- Born: 1942 Hoshiarpur district, Punjab, India
- Died: January 2020 (Aged 78) Mohali, Punjab, India
- Allegiance: India
- Branch: Indian Army
- Rank: Brigadier
- Unit: Mahar Regiment 11 JAK LI
- Commands: 41 Infantry Brigade
- Conflicts: Operation Pawan 1987, Jaffna, Sri Lanka
- Awards: Maha Vir Chakra

= Manjit Singh (soldier) =

Maha Vir Chakra Recipient

Brigadier Manjit Singh Minhas, was an officer of the Indian Army, who served with the Mahar Regiment and the 11 Jammu and Kashmir Light Infantry. He was awarded the Maha Vir Chakra, India's second highest award for gallantry in the face of the enemy, during Operation Pawan 1987 in Sri Lanka.

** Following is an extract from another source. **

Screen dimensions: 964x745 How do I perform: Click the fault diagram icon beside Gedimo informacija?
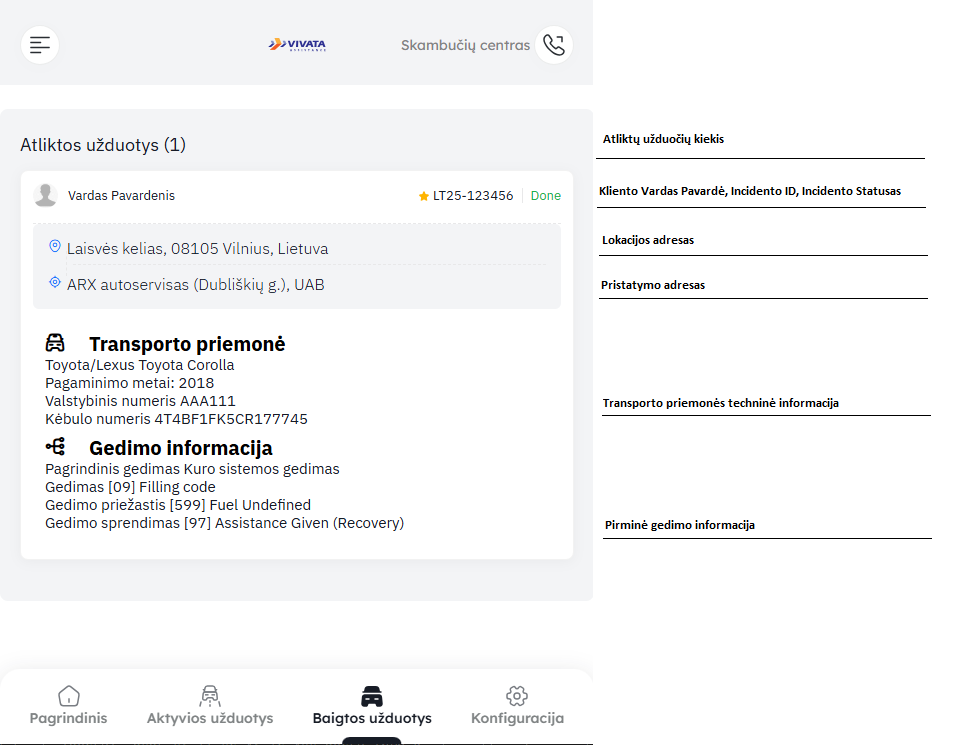(56, 447)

==Early life and education==
Brigadier Manjit Singh Minhas was born in Sikh Rajput family Hoshiarpur district, Punjab, India and studied at the Khalsa College, Amritsar. He came from a military family, with his father and two brothers also having served in the Indian Army.

==Military career==
Brigadier Manjit Singh was commissioned into the Mahar Regiment on 17 December 1961 and subsequently transferred to the 11 JAK LI.
In October 1987 during Operation Pawan, he commanded the 41 Brigade that was among the formations tasked to capture Jaffna from the militant group LTTE, an operation that saw intense fighting and heavy casualties.
Brigadier Manjit Singh's Brigade was tasked to establish a link-up with Jaffna Fort, in the face of all-out and very aggressive efforts by the LTTE militants to stop their advance. He personally took charge of the leading elements with just two companies of Rajput Rifles. He was able to break through the cordon established by the LTTE militants, and establish a link-up with Para Commandos based out of Jaffna Fort. For his valour and leadership, he was awarded the Maha Vir Chakra.